— BEGIN Information given —

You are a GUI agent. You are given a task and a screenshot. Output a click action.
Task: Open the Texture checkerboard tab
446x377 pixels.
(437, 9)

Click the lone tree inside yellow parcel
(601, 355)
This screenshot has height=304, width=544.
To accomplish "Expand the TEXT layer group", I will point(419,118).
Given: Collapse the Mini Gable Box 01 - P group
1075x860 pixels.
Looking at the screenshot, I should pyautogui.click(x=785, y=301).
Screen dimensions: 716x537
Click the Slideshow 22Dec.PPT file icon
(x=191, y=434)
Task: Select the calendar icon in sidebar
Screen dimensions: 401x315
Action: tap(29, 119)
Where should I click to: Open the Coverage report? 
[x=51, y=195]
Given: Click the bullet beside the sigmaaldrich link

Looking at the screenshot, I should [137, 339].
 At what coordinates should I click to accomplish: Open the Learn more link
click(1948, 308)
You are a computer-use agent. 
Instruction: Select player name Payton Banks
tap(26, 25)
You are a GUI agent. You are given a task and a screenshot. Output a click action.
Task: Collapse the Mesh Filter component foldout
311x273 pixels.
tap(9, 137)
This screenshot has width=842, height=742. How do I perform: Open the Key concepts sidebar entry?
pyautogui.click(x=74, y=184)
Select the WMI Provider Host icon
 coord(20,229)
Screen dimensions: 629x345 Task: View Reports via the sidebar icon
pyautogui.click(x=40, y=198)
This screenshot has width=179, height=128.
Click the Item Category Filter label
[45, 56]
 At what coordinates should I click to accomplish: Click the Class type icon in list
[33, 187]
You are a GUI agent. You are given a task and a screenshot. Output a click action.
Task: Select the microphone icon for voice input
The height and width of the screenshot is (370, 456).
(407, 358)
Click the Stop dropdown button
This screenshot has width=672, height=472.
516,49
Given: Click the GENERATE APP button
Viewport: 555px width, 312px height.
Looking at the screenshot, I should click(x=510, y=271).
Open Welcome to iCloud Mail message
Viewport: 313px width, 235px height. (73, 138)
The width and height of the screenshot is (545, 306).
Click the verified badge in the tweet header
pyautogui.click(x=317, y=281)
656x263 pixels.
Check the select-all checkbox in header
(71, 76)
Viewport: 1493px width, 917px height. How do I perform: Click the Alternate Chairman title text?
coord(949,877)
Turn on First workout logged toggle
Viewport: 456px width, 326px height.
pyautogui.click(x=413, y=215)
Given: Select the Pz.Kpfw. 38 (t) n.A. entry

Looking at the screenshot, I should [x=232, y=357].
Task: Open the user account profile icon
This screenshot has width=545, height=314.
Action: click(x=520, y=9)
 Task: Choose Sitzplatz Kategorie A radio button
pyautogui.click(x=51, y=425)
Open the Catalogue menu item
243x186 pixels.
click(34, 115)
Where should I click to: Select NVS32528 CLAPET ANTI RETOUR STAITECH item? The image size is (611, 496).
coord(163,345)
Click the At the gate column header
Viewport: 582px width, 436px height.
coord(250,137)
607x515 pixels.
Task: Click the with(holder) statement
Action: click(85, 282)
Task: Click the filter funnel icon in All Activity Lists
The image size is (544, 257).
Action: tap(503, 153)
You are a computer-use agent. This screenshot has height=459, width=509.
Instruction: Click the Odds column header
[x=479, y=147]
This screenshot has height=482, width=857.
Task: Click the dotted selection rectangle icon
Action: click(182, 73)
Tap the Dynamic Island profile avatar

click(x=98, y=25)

— END Information given —

Stated goal:
Reproduce verbatim the entries between the line containing "Given: Collapse the" and the line containing "tap(26, 25)", inclusive.

Answer to the problem:
Given: Collapse the Mini Gable Box 01 - P group
1075x860 pixels.
Looking at the screenshot, I should pyautogui.click(x=785, y=301).
Screen dimensions: 716x537
Click the Slideshow 22Dec.PPT file icon
(x=191, y=434)
Task: Select the calendar icon in sidebar
Screen dimensions: 401x315
Action: tap(29, 119)
Where should I click to: Open the Coverage report? 
[x=51, y=195]
Given: Click the bullet beside the sigmaaldrich link

Looking at the screenshot, I should [137, 339].
 At what coordinates should I click to accomplish: Open the Learn more link
click(1948, 308)
You are a computer-use agent. 
Instruction: Select player name Payton Banks
tap(26, 25)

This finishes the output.